SUPPLIED PASSAGE:
----------------------------------------

- Born: 17 August 1999 (age 25) Minsk, Belarus
- Height: 166 cm (5 ft 5 in)
- Position: Forward
- Shoots: Left
- ZhHL team Former teams: Belye Medveditsy Metropolitan Riveters Biryusa Krasnoyarsk
- Playing career: 2014–present

= Tatyana Shatalova =

Russian ice hockey player (born 1999)

Tatyana Shatalova (Татьяна Шаталова; born 17 August 1999) is a Belarusian-born Russian ice hockey forward, currently playing with the Belye Medveditsy of the Zhenskaya Hockey League (ZhHL). She holds the record for youngest player to play in the Premier Hockey Federation (PHF; previously known as NWHL, 2015–2021).

== Playing career ==
Shatalova began playing ice hockey at the age of 6. Her parents had initially opposed her decision to start playing, but reversed their opinion after she told them she would start boxing instead. Until she turned 11, she played on the Yunost Minsk youth boys' teams and had to fill out paperwork every year to be allowed to play with boys.

At the age of 16, she contacted HC Tornado via their website and was offered a try-out. The team directed her to a different team in the Zhenskaya Hockey League, Biryusa Krasnoyarsk, with whom she would play for four seasons. She scored 7 points in 19 games during her rookie season. Across the following three years in the ZhHL, she scored an additional 29 points in 90 games.

----------------------------------------

DATASET CONTENT:

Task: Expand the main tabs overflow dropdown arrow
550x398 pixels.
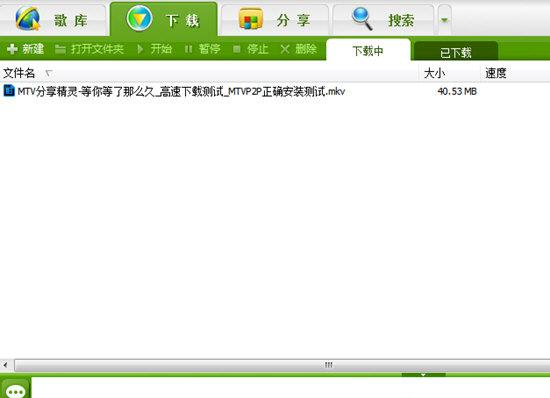Action: pos(444,20)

----------------------------------------

WHAT YOU WILL DO:
**A.** In the Tatyana Shatalova article, how many points did she score in her rookie season with Biryusa Krasnoyarsk?
**B.** Go on with the Tatyana Shatalova article, picking up right after its last sentence.

TASK-BY-TASK OUTPUTS:
**A.** 7 points in 19 games.

**B.**
In 2019, at the age of 19, she left Russia to move to North America and sign a contract with the Metropolitan Riveters of the National Women's Hockey League (NWHL; PHF since 2021), becoming the fourth player from Russia and the first Belarusian-born player to join the league. She put up 12 points in 23 games in her rookie season and was noted for her fast, aggressive and physical style of play, getting 29 penalty minutes and a one-game suspension for fighting. During the season, she worked on overcoming the language barrier with fellow Russian-speaking Riveters rookie Bulbul Kartanbay of Kazakhstan. She scored her first NWHL goal on 28 December 2019, the game-winning goal of the first outdoor NWHL game, the Buffalo Believes Classic, against the Buffalo Beauts. She had previously scored a shootout goal earlier in December, the game winner in a match against the Minnesota Whitecaps.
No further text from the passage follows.